Poor Danny, he just wants to be with his goats. 




Mara being all adorable as im heading back up.




And of course Danny trying to be with the goats again. Poor guy, I need to give him his flock of chickens back.




Annie still hates the puppys, but the others are at least getting used to the idea of them being there.




See, there all getting used to them. Though ugh, I need a barn X_X Next year, next year!


----------



## Southern by choice (Feb 5, 2013)

Of course that's okay! Give them lots of love and attention while you are out there.

Cute pics!  

I do coddle all mine and it's amazing how they still do their job and we have no behavior issues. Imagine that! 
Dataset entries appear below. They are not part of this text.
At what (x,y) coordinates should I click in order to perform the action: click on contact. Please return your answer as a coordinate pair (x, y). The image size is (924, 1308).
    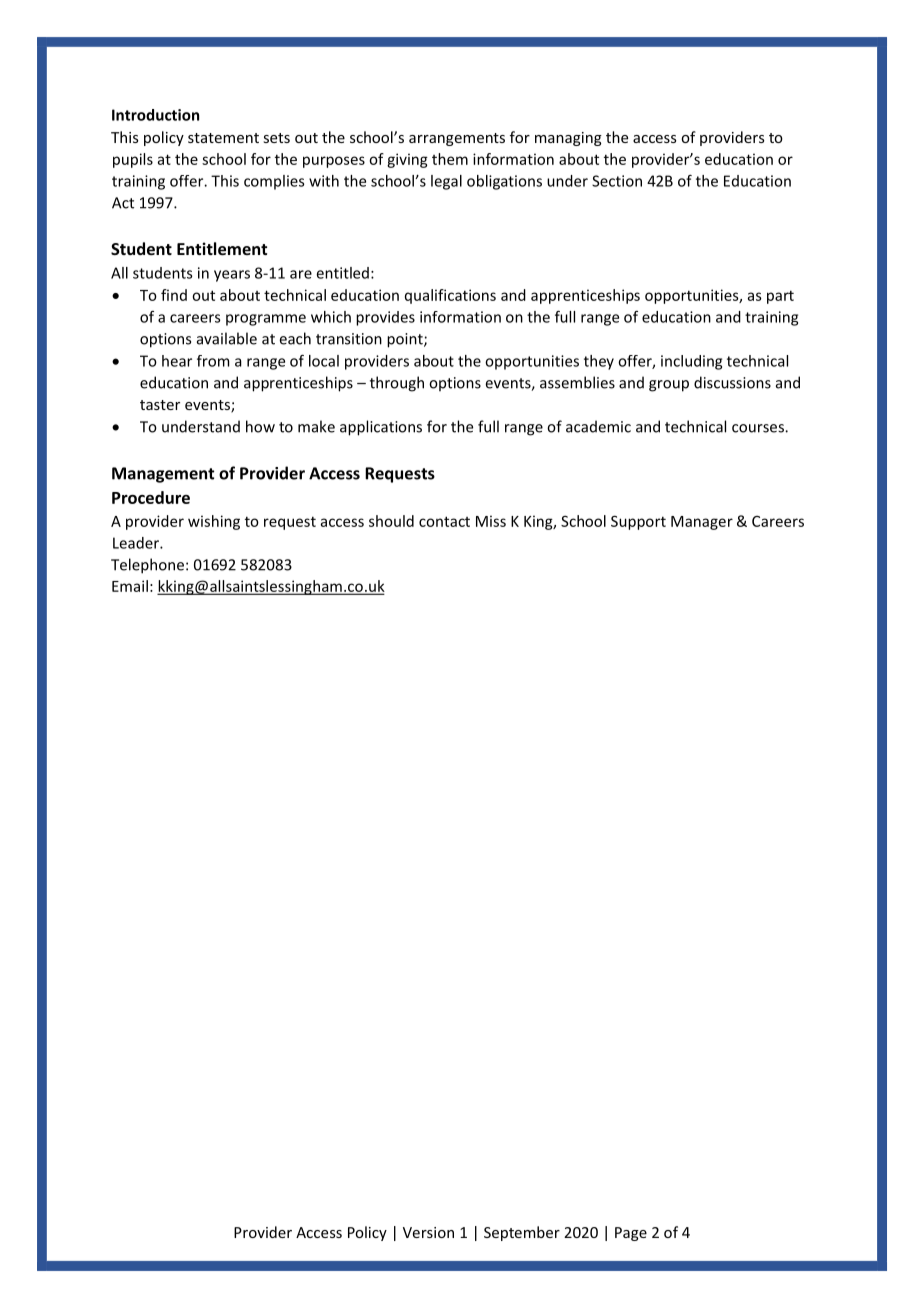
    Looking at the image, I should click on (444, 521).
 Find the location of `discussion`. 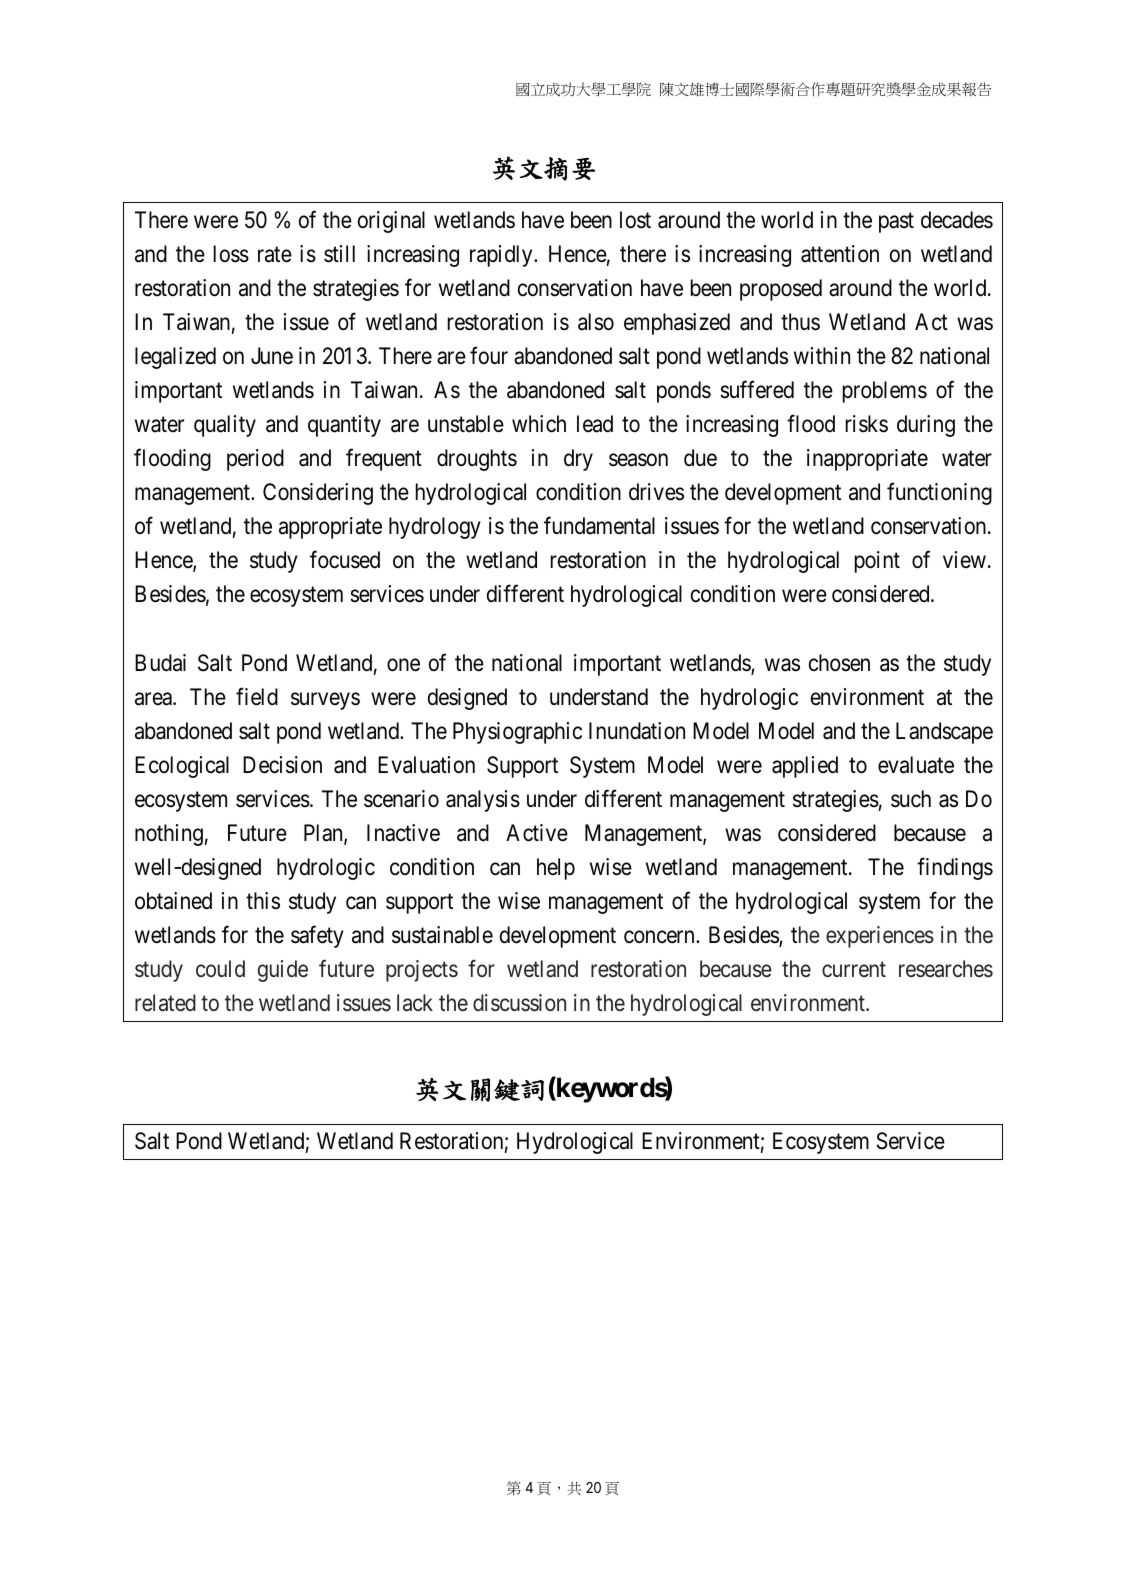

discussion is located at coordinates (519, 1003).
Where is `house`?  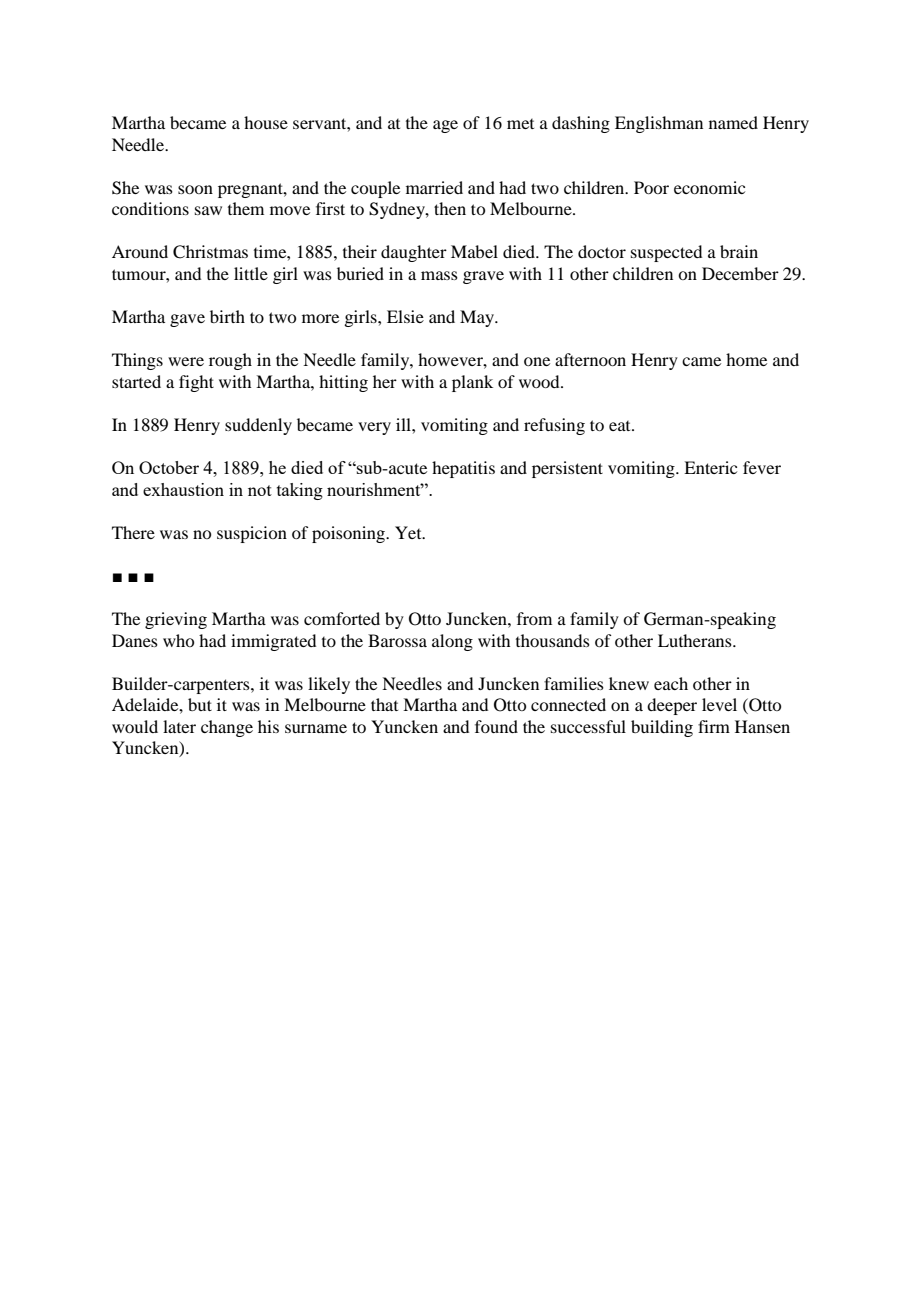
house is located at coordinates (266, 122).
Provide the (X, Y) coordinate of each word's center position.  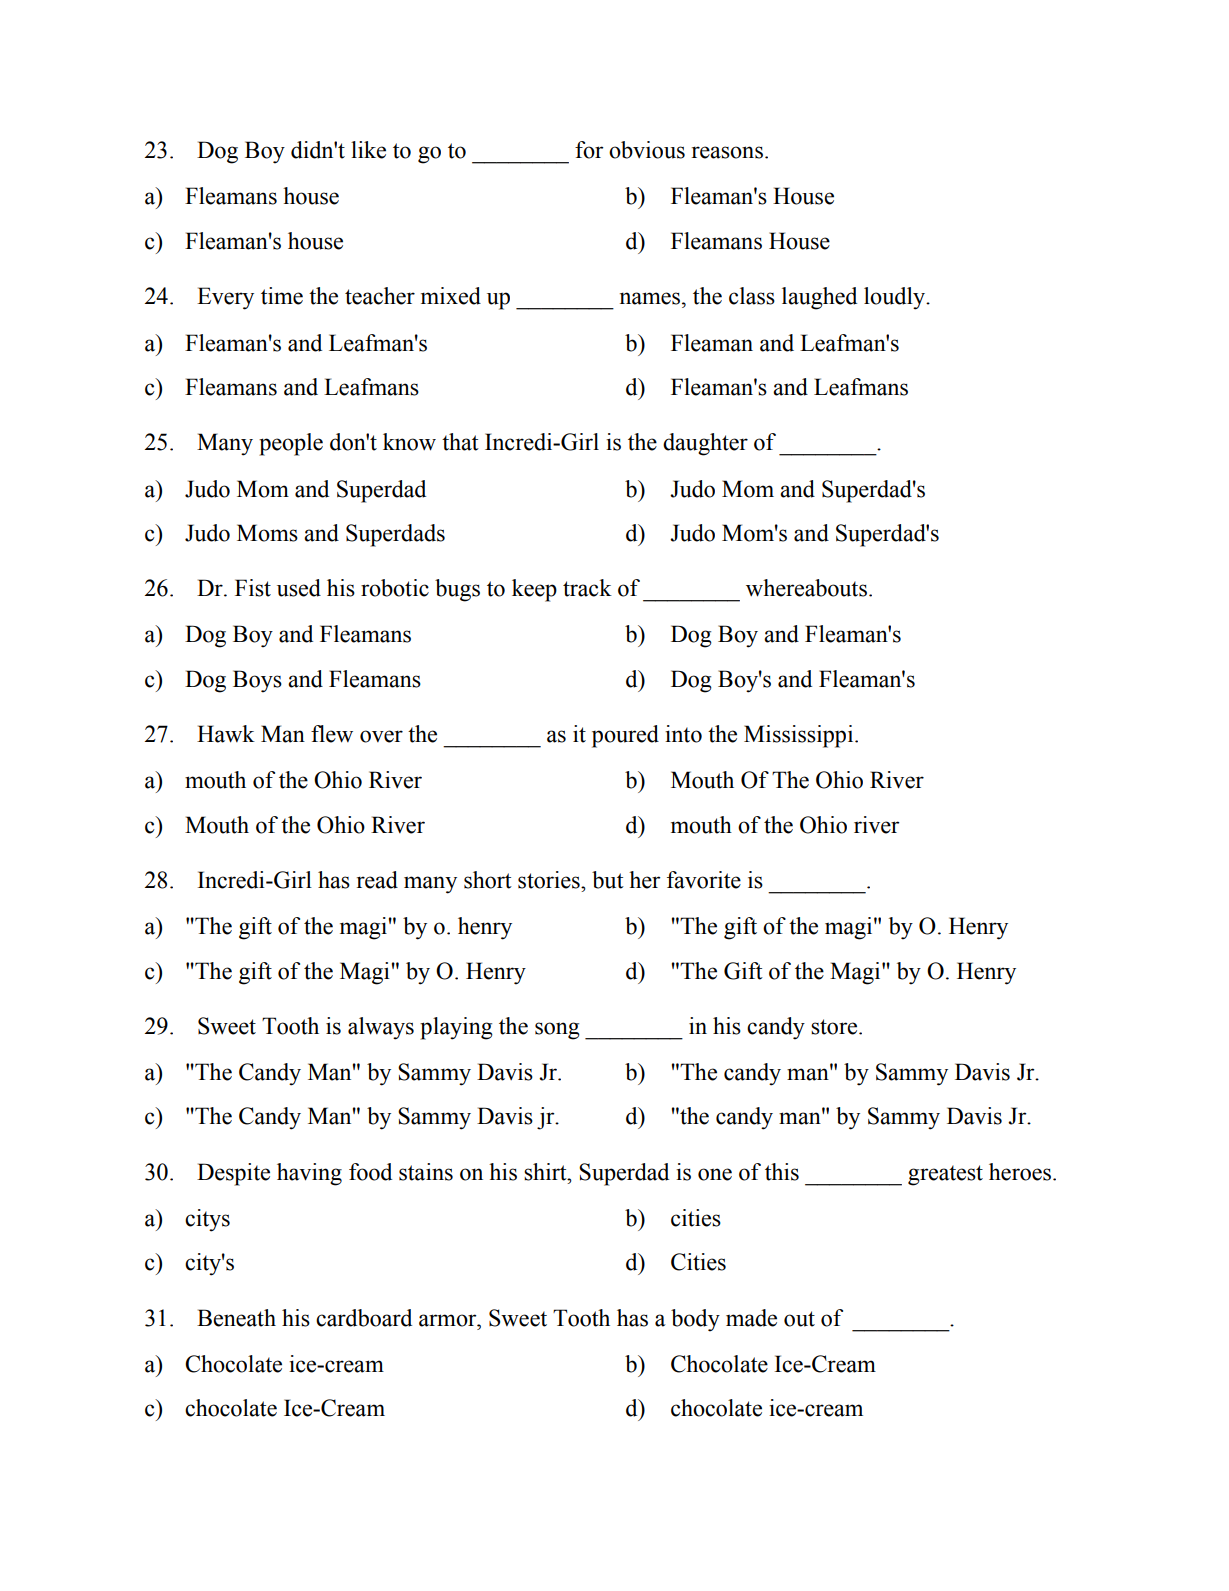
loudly (896, 298)
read (377, 880)
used (299, 588)
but (608, 880)
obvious (647, 150)
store (835, 1027)
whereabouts (806, 588)
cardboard (364, 1318)
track (587, 588)
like (368, 150)
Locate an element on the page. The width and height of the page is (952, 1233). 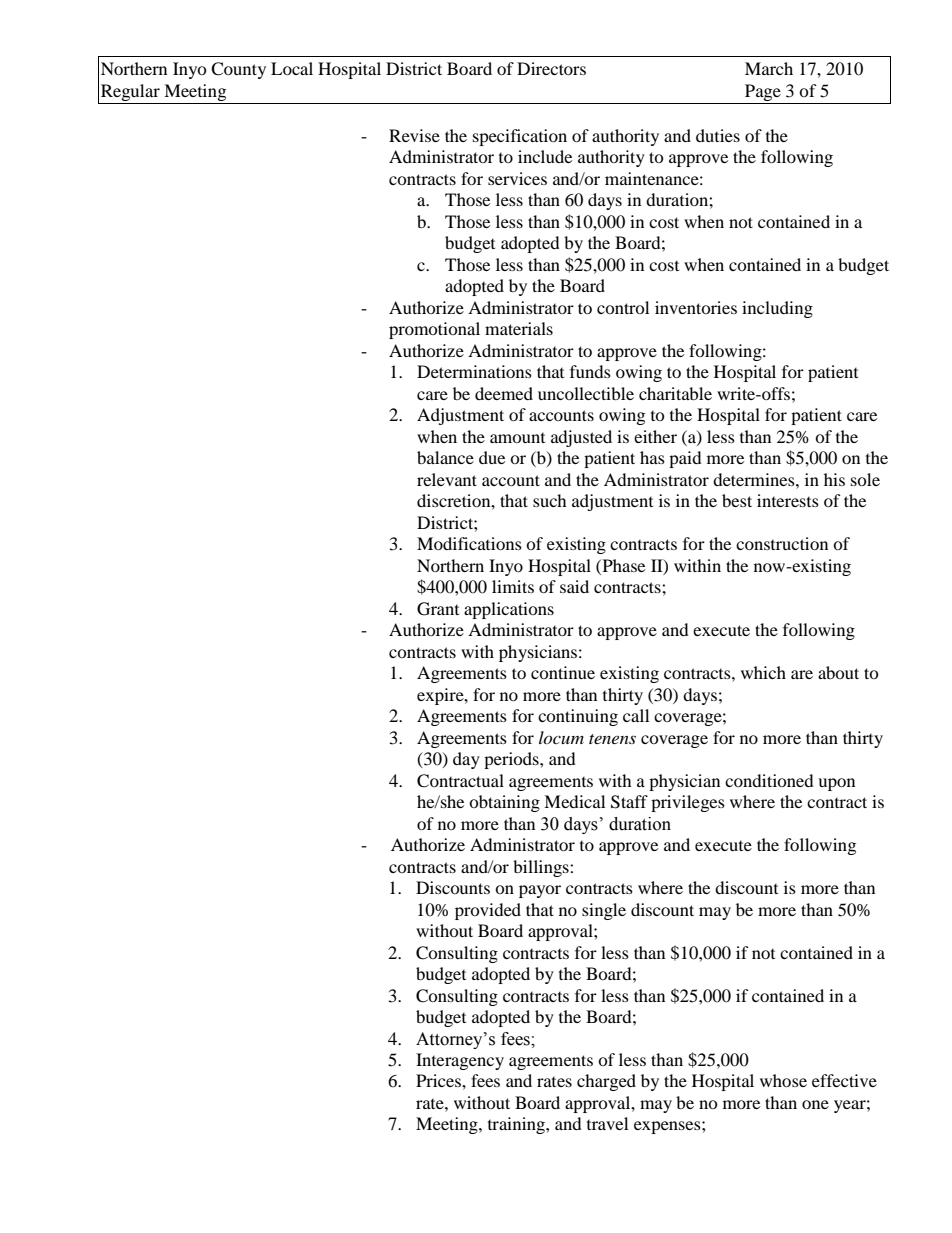
specification is located at coordinates (520, 137).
Had "D" and Callie in the other night...big babies and loving on us and on the couch... then they wanted to go back out, after 10 minutes.


----------



## BlueMoonFarms (Feb 5, 2013)

Southern by choice said:
			
		

> Of course that's okay! Give them lots of love and attention while you are out there.
> 
> Cute pics!
> 
> ...


Ok, just had to make sure because I read on a few LGD posts that your not supposed to interact with them at all. I was very disheartened by that when I read it, and so had to make sure I was doing things right.  I could never do that! 
And im very glad you enjoy the pictures ^^


----------



## PotterWatch (Feb 5, 2013)

I know some people do think you shouldn't interact with them but I know other people who disagree.  We play with our pups and interact with them on a regular basis.  I feel it is important for them to be friendly with us as well as bond with the livestock.  After all, how are you going to trim nails, give shots, or in general take care of a huge dog who isn't friendly with you?  Our pups are six months old now and they still whine to get some attention from us when we are out near them, but they are also showing signs of being fantastic guards for our flock.


----------



## BlueMoonFarms (Feb 5, 2013)

PotterWatch said:
			
		

> I know some people do think you shouldn't interact with them but I know other people who disagree.  We play with our pups and interact with them on a regular basis.  I feel it is important for them to be friendly with us as well as bond with the livestock.  After all, how are you going to trim nails, give shots, or in general take care of a huge dog who isn't friendly with you?  Our pups are six months old now and they still whine to get some attention from us when we are out near them, but they are also showing signs of being fantastic guards for our flock.


My thought exactly! I mean, how can you live with an animal who wont want to be around you when YOU NEED TO BE AROUND THEM. It just did not make sense to me 
Boy am i glad to hear i didnt have to ignore them X_X


----------



## Southern by choice (Feb 5, 2013)

Many of the books written on the LGD were written for the LGD that was patrolling/guarding massive land...thousands of acres with very little human contact.  These days LGD's are used by more people and on much much smaller parcels of land.  The "newer" LGD, for lack of a better term, has changed greatly. Their guarding instincts have not. Many people are right next to their flocks/herds...the family small farm or ranch style farm is more the norm. These dogs are very interactive with the people they are seeing daily to several times a day.

There are quite a few Breeders that show their dogs in conformation and after finishing or NOT finishing do home them in their retirement to LGD homes. These show dogs have been pampered, groomed constantly, had constant human interaction etc yet they can successfully go into a field and guard. These are dogs with good breeding and good instinct... so a pup from straight LGD stock overall will have a higher probability of being a good LGD.

I find the LGD's that have had family interaction and human attention to be more balanced. They definitely learn to respect their humans much better. Attention does not ruin your LGD...they have the natural instinct or they don't. I do think it is still good for them to be raised in the area they will be kept. 

Have you seen a LGD that was raised completely hands off? I have and that can cause problems. Sometimes these dogs have to be completely locked up when the owner trims hooves, or for shearing sheep because the dog sees the human as hurting their charges... even when it is the owner of the dog. I have seen LGD's challenge fiercely the human owner because that baseline of alpha position was never established. How can that be established if the dog is never handled and barely seen or acknowledged.

Interacting does not lessen your dogs ability to do its job. Your LGD's will still be as independent ( even when you don't want them to be) as they are instinctively meant to be. For those that have had a completely hands off approach... that's fine too just not necessary.
An LGD breed either will or will not have the instinct for the job.

Matter of fact I'm gonna go get my baby "D" and bring him in for some lounging couch time!


----------